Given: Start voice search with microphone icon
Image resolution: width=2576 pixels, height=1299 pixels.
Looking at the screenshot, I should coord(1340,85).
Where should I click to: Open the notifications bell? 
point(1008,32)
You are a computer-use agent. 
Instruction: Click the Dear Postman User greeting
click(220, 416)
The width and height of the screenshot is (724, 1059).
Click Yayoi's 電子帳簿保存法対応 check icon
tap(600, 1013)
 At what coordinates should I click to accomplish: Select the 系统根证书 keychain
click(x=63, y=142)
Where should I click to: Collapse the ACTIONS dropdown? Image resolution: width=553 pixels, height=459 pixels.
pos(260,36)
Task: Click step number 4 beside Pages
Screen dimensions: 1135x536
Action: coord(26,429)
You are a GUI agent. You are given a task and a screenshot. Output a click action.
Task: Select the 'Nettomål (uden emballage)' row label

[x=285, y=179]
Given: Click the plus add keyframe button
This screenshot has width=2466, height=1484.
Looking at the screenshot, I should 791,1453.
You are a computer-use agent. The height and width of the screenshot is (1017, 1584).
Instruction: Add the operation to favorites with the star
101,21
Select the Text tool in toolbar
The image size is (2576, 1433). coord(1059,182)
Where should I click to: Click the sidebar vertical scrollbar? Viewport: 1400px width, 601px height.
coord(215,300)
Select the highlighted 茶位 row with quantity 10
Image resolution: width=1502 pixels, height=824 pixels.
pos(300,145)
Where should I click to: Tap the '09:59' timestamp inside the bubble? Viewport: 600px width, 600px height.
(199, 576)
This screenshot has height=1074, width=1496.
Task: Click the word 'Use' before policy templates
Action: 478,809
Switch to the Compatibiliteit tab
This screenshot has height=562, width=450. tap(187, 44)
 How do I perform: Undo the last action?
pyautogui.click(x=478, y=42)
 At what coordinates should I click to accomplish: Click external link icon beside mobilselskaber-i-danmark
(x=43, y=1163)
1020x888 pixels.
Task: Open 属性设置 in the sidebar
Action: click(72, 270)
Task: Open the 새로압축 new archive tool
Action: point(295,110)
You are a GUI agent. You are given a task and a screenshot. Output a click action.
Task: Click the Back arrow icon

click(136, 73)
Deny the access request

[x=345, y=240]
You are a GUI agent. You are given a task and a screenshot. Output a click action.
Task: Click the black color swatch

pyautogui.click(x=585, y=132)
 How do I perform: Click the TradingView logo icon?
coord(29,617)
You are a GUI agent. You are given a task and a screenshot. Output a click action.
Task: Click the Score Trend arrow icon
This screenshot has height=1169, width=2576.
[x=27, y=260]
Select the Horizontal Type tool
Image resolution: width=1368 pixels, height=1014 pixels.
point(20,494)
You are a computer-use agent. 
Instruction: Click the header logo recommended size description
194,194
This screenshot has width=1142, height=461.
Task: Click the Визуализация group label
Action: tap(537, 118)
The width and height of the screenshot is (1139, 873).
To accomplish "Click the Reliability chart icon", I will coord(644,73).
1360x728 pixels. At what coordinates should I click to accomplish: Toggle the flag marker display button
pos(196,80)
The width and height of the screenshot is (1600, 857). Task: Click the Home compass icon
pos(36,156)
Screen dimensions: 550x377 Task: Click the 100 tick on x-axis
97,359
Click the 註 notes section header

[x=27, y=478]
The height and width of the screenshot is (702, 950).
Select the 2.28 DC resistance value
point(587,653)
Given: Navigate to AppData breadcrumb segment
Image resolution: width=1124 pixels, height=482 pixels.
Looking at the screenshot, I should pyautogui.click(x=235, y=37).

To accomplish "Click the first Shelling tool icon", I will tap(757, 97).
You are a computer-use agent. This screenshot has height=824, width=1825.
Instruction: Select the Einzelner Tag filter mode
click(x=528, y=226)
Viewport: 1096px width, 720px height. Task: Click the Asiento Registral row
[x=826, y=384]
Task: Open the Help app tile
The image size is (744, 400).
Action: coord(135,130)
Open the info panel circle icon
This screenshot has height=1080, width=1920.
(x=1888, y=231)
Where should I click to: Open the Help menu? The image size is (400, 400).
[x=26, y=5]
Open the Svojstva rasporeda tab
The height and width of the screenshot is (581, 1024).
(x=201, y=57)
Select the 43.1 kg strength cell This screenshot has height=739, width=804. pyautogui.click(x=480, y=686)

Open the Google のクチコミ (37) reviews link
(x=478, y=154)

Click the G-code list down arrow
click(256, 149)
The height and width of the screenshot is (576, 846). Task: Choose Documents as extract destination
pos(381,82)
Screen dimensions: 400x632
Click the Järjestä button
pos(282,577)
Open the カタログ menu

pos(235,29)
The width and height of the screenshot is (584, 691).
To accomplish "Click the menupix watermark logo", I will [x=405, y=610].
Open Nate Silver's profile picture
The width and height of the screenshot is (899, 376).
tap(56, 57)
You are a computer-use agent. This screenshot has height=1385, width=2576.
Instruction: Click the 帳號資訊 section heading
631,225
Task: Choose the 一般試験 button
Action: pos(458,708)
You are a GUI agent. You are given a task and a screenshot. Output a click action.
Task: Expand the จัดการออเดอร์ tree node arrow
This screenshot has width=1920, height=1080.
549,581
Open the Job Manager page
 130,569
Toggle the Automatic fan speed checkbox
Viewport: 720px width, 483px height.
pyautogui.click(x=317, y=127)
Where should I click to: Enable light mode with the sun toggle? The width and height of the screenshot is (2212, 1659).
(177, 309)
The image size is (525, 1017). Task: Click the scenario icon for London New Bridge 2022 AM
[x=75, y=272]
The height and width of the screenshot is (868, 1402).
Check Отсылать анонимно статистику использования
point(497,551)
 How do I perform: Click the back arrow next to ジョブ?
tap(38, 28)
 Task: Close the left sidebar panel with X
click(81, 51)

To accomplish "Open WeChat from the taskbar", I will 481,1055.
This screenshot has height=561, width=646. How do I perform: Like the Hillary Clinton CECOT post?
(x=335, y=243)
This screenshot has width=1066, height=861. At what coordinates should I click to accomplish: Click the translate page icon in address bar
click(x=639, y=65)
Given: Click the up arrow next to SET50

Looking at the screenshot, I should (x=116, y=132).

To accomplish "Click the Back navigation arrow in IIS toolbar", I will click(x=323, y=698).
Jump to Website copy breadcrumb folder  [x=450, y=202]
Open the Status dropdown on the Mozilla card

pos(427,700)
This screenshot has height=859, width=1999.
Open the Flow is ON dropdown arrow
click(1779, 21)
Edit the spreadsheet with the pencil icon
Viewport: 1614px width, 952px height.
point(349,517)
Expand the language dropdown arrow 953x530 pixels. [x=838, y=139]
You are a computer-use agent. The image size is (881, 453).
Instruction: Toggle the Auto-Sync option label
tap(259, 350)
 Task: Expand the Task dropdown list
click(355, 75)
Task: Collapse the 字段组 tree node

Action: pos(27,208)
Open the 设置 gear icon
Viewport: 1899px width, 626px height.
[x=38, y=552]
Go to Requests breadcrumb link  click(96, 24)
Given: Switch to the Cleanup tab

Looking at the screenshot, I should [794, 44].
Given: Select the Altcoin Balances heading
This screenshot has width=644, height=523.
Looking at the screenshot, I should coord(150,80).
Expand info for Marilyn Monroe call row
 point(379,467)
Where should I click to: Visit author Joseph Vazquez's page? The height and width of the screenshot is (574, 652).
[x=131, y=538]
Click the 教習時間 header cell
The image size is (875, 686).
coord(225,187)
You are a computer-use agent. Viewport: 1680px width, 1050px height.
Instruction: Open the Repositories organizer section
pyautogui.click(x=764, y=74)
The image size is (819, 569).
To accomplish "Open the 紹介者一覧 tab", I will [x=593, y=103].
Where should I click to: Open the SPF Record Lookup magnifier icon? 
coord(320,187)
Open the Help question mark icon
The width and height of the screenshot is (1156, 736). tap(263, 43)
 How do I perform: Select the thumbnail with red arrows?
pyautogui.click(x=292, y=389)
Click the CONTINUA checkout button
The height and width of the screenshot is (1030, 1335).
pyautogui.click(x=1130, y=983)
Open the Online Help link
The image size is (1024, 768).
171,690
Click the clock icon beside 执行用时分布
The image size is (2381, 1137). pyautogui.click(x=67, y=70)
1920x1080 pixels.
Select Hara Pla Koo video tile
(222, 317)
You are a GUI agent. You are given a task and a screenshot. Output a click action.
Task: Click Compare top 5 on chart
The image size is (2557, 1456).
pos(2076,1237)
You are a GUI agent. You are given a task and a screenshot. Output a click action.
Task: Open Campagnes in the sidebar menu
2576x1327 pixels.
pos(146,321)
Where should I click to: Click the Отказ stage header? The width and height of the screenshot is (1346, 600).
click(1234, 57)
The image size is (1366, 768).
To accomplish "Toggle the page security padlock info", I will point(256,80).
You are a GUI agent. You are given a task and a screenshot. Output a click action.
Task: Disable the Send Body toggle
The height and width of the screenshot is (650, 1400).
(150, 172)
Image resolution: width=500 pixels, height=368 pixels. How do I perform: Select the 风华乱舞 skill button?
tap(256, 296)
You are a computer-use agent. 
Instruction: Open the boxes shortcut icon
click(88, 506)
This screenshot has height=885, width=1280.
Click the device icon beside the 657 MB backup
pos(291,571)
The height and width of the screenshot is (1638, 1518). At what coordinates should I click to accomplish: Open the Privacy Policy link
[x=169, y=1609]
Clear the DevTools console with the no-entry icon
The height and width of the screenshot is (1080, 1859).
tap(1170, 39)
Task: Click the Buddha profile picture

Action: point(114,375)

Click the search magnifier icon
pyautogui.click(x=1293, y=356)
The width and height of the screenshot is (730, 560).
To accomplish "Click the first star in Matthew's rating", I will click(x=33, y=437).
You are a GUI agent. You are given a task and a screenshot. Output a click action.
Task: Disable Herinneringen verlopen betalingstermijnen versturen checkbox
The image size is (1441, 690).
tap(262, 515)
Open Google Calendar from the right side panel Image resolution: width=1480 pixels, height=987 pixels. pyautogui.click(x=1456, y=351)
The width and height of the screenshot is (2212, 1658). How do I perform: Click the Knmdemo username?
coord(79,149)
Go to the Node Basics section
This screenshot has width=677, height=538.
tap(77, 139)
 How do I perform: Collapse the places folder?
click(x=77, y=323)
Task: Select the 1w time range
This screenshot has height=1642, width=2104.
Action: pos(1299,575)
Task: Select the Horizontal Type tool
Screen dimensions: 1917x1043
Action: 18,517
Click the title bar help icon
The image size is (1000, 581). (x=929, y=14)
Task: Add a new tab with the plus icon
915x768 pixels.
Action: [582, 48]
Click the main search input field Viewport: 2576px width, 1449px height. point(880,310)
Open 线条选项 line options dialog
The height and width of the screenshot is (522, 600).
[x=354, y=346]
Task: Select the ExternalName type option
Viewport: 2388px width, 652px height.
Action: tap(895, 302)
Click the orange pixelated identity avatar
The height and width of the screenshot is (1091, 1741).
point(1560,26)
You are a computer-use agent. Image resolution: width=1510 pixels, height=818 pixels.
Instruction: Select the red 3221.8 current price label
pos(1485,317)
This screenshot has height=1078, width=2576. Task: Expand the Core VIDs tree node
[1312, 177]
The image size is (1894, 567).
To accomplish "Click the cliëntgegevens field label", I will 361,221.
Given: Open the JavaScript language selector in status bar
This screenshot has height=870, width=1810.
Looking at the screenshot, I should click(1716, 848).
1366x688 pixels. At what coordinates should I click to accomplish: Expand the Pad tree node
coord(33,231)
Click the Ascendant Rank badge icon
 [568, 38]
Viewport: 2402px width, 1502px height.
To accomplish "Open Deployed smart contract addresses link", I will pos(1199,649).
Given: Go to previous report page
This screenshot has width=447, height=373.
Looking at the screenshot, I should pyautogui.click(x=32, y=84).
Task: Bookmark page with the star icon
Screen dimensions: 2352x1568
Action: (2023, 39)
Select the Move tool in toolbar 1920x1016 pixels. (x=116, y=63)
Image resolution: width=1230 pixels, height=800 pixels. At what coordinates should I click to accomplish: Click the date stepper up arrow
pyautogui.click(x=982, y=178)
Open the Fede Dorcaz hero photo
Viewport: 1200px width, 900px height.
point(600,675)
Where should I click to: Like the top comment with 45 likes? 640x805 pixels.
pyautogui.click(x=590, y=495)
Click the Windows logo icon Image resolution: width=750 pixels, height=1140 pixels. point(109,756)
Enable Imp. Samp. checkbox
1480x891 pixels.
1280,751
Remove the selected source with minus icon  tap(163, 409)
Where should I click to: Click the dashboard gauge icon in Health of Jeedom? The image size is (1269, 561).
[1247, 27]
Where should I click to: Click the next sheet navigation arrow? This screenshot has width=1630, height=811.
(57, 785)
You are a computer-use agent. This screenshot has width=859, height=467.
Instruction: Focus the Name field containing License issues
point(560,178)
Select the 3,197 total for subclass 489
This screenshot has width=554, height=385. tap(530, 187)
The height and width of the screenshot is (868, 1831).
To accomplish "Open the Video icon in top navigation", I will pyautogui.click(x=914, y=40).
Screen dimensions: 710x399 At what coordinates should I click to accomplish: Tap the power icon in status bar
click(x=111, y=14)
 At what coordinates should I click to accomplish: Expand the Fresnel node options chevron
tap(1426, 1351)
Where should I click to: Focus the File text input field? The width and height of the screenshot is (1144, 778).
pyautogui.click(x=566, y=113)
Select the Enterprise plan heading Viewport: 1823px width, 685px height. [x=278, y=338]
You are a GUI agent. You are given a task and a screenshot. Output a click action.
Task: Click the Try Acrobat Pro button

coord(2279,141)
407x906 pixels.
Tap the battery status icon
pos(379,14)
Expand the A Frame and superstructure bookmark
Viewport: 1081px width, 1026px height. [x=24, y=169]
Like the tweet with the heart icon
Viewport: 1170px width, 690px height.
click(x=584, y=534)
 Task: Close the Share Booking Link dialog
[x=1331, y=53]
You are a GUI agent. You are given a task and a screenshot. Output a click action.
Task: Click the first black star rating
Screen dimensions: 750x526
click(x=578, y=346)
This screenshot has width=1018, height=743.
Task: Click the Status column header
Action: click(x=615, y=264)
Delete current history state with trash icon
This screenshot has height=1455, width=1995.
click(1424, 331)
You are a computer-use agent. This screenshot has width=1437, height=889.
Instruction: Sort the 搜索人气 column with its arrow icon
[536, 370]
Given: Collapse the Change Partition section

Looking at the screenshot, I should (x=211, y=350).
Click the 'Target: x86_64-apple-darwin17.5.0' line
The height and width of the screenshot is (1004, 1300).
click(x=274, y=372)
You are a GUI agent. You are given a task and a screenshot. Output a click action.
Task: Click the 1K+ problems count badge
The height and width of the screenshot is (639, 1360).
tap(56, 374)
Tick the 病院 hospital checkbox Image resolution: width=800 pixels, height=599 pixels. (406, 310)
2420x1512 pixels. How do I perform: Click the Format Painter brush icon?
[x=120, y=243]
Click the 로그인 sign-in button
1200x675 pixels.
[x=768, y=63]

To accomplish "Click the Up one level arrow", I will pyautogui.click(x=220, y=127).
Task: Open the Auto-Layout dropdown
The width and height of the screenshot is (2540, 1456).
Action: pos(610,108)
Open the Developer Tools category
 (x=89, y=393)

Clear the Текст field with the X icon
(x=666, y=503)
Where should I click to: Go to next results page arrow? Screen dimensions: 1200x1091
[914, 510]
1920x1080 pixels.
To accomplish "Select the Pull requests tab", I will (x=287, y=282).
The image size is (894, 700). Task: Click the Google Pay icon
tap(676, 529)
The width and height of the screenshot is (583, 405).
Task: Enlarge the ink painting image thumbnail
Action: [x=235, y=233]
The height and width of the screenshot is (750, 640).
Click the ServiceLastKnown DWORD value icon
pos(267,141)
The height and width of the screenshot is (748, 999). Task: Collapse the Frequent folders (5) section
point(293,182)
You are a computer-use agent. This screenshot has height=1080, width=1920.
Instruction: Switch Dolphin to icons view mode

● **Directions for this task**
Copy the entries word for word, from the very first line down through the line containing "point(1008,32)", including that line.

● **Response**
Given: Start voice search with microphone icon
Image resolution: width=2576 pixels, height=1299 pixels.
Looking at the screenshot, I should coord(1340,85).
Where should I click to: Open the notifications bell? 
point(1008,32)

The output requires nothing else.